### Your assignment
For the listing below, output exactly the lines from the line with "Screen dimensions: 1235x952" up to and including the line with "Given: Open Chrome from the Windows taskbar", and no other lines.

### Records supplied
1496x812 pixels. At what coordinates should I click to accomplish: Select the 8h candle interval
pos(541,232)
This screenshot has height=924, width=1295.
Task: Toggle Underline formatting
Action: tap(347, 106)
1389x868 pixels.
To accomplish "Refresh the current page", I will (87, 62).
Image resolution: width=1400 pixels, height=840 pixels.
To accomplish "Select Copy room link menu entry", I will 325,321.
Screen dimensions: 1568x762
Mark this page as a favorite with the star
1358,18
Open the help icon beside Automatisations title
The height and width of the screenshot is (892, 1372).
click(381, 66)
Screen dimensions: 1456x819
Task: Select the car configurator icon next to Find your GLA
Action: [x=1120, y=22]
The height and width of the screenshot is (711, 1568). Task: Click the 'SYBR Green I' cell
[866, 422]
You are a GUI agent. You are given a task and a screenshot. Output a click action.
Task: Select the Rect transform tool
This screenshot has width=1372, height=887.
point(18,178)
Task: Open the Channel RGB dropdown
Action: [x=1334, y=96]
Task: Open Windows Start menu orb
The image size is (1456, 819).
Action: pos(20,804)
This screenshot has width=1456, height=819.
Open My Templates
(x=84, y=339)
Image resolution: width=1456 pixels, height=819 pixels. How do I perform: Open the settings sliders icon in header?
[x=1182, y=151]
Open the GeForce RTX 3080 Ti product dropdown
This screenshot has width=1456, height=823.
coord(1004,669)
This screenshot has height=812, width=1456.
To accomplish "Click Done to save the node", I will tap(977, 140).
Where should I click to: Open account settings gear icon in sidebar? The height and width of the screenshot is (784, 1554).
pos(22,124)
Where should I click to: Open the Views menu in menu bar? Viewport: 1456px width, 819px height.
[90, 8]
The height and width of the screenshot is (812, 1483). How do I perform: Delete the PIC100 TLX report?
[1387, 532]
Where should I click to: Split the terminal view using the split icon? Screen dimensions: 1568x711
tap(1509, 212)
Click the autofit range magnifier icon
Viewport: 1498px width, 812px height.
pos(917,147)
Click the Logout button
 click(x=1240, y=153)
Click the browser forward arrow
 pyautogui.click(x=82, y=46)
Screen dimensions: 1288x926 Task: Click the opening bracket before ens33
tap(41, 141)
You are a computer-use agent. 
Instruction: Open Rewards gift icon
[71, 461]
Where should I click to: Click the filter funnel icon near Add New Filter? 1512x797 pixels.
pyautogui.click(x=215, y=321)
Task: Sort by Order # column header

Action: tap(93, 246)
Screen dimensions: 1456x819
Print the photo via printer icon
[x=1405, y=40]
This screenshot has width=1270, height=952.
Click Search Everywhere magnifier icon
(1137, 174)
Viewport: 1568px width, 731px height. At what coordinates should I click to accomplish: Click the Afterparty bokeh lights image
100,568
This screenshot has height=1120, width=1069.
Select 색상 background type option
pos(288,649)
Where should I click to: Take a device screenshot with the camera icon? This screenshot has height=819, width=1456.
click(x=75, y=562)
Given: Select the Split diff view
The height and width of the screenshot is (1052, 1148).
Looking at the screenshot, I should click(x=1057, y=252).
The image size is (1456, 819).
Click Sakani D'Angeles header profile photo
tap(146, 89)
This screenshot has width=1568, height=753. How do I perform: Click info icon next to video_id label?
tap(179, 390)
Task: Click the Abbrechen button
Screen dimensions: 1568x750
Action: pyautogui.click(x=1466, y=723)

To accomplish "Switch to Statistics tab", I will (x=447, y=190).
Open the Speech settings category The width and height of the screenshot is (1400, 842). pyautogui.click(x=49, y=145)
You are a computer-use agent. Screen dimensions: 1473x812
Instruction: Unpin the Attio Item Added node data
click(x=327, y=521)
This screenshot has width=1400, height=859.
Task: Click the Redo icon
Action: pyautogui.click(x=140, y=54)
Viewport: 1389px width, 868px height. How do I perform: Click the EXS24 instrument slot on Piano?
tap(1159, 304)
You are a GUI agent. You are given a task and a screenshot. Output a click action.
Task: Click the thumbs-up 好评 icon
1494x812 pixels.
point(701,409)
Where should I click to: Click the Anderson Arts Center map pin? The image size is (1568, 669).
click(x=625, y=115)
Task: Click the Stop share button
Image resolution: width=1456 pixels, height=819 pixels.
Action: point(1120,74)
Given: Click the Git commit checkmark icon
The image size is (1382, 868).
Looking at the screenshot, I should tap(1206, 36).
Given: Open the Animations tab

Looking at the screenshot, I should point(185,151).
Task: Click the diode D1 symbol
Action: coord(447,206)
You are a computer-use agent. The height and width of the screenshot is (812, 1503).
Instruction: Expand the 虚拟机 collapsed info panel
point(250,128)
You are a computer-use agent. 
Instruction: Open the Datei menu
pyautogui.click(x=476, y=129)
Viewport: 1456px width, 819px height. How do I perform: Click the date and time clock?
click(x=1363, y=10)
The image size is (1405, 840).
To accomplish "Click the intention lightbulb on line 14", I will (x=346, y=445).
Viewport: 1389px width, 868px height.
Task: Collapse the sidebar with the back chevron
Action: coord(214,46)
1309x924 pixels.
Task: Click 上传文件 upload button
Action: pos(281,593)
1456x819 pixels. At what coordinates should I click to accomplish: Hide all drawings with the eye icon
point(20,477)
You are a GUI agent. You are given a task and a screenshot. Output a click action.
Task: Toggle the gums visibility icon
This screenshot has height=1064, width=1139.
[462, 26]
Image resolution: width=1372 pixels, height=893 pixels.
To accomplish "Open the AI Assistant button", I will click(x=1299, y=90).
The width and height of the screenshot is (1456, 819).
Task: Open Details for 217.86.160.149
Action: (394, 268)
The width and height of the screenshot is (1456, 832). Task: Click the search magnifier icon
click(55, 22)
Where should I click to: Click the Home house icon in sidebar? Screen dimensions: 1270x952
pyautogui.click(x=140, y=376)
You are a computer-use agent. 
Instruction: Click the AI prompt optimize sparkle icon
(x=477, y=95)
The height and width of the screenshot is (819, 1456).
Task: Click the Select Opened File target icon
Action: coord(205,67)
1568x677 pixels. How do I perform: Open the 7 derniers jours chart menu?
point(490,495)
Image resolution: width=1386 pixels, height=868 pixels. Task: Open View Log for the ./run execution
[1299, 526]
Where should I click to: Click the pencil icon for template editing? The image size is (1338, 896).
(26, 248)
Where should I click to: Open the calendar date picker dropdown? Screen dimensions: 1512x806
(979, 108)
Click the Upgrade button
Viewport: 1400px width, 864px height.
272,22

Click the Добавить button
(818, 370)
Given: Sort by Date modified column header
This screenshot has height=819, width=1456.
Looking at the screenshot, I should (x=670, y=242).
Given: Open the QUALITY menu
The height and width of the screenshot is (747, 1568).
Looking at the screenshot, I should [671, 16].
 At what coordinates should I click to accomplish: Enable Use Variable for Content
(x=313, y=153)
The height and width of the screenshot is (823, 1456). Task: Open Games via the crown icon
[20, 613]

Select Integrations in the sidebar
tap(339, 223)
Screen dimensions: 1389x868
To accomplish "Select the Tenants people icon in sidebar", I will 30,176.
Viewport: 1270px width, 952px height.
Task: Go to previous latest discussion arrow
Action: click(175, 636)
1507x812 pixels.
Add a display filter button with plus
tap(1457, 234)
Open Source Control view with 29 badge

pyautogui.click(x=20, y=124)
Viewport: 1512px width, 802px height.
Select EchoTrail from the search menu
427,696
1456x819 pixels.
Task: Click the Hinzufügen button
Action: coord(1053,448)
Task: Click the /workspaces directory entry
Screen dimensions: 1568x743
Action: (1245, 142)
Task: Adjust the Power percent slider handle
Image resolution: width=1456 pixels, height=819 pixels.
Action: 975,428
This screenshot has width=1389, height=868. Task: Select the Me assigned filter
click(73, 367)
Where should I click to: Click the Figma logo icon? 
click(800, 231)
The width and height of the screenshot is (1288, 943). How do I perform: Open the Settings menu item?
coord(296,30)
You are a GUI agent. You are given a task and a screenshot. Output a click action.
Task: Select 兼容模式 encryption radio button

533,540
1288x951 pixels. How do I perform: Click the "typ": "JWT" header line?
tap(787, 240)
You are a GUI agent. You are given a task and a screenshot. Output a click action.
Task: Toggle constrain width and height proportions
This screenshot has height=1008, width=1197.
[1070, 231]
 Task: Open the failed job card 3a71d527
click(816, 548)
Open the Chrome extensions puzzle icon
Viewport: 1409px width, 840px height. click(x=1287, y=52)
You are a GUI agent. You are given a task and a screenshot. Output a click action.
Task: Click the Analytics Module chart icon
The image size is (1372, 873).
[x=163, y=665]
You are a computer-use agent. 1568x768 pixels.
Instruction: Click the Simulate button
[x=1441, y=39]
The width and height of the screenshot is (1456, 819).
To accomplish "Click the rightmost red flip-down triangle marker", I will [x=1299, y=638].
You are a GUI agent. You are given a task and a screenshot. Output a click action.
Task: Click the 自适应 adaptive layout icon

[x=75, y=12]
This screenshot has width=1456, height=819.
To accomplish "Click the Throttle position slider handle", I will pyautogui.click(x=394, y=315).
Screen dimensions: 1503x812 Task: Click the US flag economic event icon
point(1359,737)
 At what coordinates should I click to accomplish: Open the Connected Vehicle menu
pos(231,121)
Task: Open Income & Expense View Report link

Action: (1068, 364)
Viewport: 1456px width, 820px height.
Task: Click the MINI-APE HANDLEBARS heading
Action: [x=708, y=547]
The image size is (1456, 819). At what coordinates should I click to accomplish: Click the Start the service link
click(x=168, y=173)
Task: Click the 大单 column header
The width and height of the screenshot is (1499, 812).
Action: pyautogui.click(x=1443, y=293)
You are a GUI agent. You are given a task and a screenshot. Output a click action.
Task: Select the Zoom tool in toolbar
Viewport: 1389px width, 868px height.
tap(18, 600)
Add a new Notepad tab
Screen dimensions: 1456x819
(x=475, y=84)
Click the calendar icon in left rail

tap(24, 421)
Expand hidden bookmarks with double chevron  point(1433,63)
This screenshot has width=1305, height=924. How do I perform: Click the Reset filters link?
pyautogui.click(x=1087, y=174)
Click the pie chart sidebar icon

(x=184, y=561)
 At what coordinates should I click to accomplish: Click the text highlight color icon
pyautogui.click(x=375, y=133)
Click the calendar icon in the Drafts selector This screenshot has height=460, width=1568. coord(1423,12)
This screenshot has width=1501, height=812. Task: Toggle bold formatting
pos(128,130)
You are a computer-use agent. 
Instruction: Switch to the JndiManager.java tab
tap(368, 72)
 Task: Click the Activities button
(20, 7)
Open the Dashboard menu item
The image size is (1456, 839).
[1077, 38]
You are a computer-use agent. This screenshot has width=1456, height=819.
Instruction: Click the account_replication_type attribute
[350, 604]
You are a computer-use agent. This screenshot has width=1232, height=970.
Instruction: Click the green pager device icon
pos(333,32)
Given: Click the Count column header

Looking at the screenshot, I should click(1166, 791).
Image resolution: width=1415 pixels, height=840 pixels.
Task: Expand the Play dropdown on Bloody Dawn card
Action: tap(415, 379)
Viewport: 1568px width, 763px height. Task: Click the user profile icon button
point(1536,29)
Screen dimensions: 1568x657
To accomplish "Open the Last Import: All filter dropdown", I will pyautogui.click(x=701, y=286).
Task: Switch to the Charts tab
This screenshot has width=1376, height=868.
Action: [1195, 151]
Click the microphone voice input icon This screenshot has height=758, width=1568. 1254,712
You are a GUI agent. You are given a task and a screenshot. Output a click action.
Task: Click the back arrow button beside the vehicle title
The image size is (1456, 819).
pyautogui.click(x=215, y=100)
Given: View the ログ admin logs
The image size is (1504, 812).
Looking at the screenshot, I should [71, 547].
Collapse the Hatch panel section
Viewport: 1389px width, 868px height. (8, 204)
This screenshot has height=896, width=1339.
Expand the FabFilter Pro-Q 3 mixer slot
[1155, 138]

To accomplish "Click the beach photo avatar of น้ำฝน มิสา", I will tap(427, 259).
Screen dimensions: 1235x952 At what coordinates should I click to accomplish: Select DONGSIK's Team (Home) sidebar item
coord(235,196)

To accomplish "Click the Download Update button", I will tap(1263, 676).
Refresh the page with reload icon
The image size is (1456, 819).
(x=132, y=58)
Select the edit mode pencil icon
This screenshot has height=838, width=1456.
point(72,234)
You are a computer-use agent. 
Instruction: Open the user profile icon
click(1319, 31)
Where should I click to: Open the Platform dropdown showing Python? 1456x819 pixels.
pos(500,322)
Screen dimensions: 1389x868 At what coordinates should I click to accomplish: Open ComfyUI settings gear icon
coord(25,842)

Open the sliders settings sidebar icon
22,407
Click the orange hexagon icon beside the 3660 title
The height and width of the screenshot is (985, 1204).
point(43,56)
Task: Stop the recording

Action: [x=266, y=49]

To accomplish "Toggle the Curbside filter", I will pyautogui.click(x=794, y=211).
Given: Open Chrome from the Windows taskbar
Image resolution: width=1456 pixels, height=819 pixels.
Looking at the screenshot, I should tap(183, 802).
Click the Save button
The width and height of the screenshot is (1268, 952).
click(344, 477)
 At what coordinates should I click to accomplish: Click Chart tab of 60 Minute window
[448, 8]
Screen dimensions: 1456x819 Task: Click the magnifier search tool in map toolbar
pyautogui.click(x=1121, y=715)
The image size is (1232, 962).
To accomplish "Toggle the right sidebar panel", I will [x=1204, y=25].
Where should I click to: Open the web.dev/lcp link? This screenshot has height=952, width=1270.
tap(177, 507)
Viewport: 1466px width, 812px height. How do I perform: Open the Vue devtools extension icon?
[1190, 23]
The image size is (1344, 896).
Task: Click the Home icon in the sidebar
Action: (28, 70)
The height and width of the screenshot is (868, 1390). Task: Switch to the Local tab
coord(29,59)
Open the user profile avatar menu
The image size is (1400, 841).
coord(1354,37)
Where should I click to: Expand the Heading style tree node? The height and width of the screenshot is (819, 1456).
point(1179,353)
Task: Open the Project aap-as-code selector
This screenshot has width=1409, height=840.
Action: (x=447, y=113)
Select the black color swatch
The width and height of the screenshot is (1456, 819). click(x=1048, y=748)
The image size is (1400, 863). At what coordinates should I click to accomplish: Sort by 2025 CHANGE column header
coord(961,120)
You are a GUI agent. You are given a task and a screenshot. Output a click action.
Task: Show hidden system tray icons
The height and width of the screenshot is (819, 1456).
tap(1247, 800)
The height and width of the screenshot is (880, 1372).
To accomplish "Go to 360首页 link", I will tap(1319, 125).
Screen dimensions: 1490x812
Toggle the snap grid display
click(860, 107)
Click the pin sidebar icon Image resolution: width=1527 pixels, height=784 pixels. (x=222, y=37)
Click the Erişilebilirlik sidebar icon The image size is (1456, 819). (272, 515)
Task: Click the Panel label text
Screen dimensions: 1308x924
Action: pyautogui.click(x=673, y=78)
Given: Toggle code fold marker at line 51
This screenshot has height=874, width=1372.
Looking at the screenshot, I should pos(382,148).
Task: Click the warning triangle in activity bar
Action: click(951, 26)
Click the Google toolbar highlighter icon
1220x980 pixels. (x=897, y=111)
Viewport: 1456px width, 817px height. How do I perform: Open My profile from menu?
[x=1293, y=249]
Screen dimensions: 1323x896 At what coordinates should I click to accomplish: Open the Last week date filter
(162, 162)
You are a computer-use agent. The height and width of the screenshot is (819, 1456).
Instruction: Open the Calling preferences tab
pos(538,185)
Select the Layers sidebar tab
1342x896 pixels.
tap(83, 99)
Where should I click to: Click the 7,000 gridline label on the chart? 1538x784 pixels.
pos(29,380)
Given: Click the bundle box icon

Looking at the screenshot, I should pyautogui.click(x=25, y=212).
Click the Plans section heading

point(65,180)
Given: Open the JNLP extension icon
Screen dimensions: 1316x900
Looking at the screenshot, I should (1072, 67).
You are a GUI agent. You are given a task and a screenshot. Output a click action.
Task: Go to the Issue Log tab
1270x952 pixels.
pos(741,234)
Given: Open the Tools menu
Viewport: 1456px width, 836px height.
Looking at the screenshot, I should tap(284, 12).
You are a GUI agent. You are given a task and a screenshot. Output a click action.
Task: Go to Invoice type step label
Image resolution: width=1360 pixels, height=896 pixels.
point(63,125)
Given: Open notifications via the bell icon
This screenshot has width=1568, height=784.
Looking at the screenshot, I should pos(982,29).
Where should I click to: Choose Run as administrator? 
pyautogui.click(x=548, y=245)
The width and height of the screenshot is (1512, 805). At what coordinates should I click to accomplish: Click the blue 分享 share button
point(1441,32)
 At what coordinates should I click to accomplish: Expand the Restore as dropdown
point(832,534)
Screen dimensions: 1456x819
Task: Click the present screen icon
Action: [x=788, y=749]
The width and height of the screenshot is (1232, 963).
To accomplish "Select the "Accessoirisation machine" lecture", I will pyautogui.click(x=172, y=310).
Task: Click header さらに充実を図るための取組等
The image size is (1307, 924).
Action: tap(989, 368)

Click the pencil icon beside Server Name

### Result of the task
Screen dimensions: 1235x952 At what coordinates should I click to accomplish: Select DONGSIK's Team (Home) sidebar item
coord(235,196)

To accomplish "Click the Download Update button", I will tap(1263, 676).
Refresh the page with reload icon
The image size is (1456, 819).
(x=132, y=58)
Select the edit mode pencil icon
This screenshot has height=838, width=1456.
point(72,234)
You are a computer-use agent. 
Instruction: Open the user profile icon
click(1319, 31)
Where should I click to: Open the Platform dropdown showing Python? 1456x819 pixels.
pos(500,322)
Screen dimensions: 1389x868 At what coordinates should I click to accomplish: Open ComfyUI settings gear icon
coord(25,842)

Open the sliders settings sidebar icon
22,407
Click the orange hexagon icon beside the 3660 title
The height and width of the screenshot is (985, 1204).
point(43,56)
Task: Stop the recording

Action: [x=266, y=49]

To accomplish "Toggle the Curbside filter", I will pyautogui.click(x=794, y=211).
Given: Open Chrome from the Windows taskbar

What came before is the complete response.